The government of Egypt filed an international patent for the device in 2010. The Guardian wrote about it in February 2013. A report on an international study evaluating C-FAST appeared in 2013 in an online journal published by the predatory publisher WASET. According to this report, the device detected hepatitis C with high specificity and sensitivity. The device was said to compare the received electromagnetic signal from a patient to the ideal signal emitted by a specific part of the HCV RNA genome that had been measured in a laboratory and stored on the device. If those signals agreed, the hand-held device would create a force, pointing the device's antenna towards the patient; if they didn't agree, no force was detected.

The device's design and claimed method of action were very similar to those of the bogus bomb detection device ADE 651, and it resembles a divining rod.

==Press conference==

At the press conference on 24 February 2014, Egyptian major-general Ibrahim Abdel-Atti revealed the device, as well as a similar one ("I-FAST") for the detection of HIV infection. Both were adapted from a bomb detecting device. Another device was announced at the presentation, the "Complete Cure Device" (CCD), which was said to operate similar to a dialysis machine, curing hepatitis C and HIV by removing the viruses from the blood.
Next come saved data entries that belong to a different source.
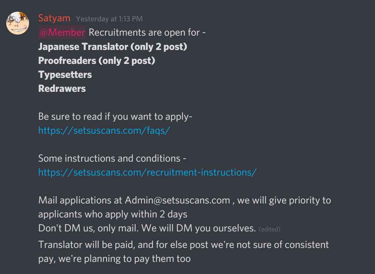Click the "Be sure to read" line
The image size is (375, 274).
pyautogui.click(x=116, y=117)
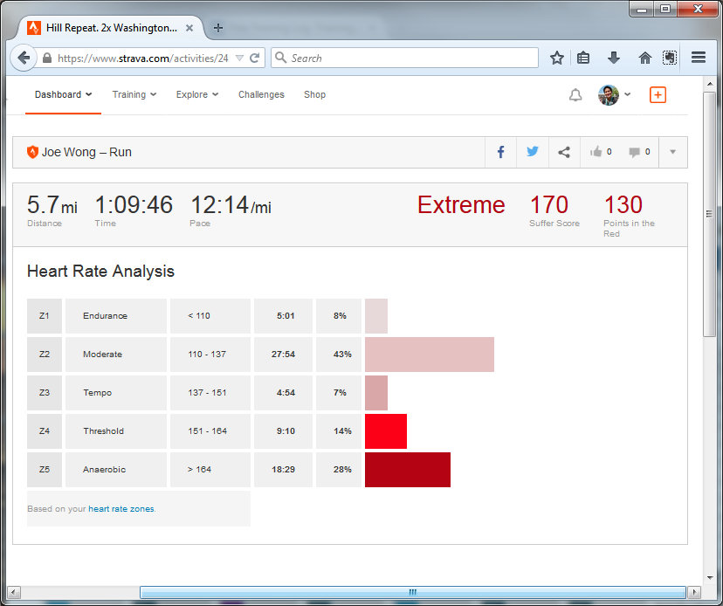The width and height of the screenshot is (723, 606).
Task: Open the notifications bell
Action: click(x=575, y=95)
Field Marshal Abdel Fattah Al-Sisi, who had just been appointed Minister of Defense, attended the presentation, which might have had political significance, especially since Egypt has the highest rate of hepatitis C in the world and Al-Sisi was a candidate (and ultimately successful) in the presidential elections three months later.

==Reactions and further developments==
Egyptian comedian, news commenter and physician Bassem Youssef mocked the devices on air.

The CCD was planned to be rolled out in Egyptian army hospitals in July 2014, but in that month it was announced that this roll-out had to be delayed to allow for further testing. The claims about the devices were strongly criticised by doctors and scientists.